Anyone who puts up a Christmas tree has thought about this issue and generally has a preference: cut, pre-cut or artificial?
We have two trees – one artificial and the other cut from a tree farm, which requires the storybook idea of us all lovingly selecting our tree from the farm, taking turns sawing it down, then tying to the roof while we enjoy celebratory candy canes. It doesn’t go quite as smoothly, though. The good trees are usually picked over by years past, not everyone wants to saw, hoisting and securing a tree to an SUV roof usually is pokey, sticky, and exhausting, it’s expensive, the kids mostly run around like lunatics with saws, and it all ends with weeks of pine needles ending up everywhere. But, it’s tradition.

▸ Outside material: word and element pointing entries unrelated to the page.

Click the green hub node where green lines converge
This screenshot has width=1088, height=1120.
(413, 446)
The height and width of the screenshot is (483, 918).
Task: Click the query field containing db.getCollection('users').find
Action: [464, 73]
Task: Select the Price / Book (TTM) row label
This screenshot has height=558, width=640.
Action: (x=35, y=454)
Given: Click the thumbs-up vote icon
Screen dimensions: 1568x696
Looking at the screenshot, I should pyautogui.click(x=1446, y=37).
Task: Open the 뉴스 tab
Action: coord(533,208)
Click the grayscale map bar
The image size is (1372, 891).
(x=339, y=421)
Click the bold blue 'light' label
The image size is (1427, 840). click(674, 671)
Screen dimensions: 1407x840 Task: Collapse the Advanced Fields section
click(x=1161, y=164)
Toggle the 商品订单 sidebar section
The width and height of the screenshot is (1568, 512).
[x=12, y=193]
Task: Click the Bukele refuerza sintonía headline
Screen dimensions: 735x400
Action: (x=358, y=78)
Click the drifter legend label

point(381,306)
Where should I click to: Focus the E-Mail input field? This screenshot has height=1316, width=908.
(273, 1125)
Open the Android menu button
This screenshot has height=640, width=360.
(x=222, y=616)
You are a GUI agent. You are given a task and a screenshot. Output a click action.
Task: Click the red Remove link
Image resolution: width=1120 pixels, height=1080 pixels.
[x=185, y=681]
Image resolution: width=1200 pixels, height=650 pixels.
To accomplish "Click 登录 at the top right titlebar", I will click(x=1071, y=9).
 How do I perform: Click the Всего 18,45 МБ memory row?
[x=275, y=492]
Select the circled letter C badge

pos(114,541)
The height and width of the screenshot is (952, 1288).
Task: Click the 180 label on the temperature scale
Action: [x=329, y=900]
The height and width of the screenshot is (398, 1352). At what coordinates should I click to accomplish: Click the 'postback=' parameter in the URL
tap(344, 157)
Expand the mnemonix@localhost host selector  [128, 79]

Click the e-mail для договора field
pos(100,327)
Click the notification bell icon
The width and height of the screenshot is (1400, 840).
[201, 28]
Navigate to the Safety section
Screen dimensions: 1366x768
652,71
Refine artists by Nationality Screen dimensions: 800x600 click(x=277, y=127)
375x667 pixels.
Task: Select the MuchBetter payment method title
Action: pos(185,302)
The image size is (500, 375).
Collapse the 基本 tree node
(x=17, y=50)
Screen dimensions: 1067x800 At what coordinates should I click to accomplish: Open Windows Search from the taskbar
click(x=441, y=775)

No surprise, the live tree definitely looks more real than our artificial tree. It smells nice, too, and this year, ours came with a free nest (it had been vacated, I checked before we cut down the tree). The nest ended up rolling around in the back of my car, leaving small sticks everywhere.
The artificial tree is ready when we are, for as long as we are. I can bend the branches to fit my ornaments. It’s a high quality artificial, but it still looks fake. It doesn’t smell, but that it easily remedied by smell sticks, making the artificial tree smell much stronger than our real one.
Then there are the pre-cut trees probably bought by most people. Still feeling the burden of cutting down a tree, I rolled into the Whole Foods parking lot as they were unloading their trees from Oregon. Yes, they were slightly shorter than the 11 foot whatever Douglas Fir we chopped down, but they were sculpted beautifully into the perfect Christmas tree triangle, they were cut and ready to be loaded into or onto a car, and they cost about the same. Shop local, support family farms and all that, but man, these trees look so much easier.
Every year we talk about buying a second artificial tree and dropping our tradition of the tree farm. While I know we will eventually make that change, the kids want to continue with the fresh cut route for a few more years. Maybe as a transition, we can buy from a local lot, rather than the farm.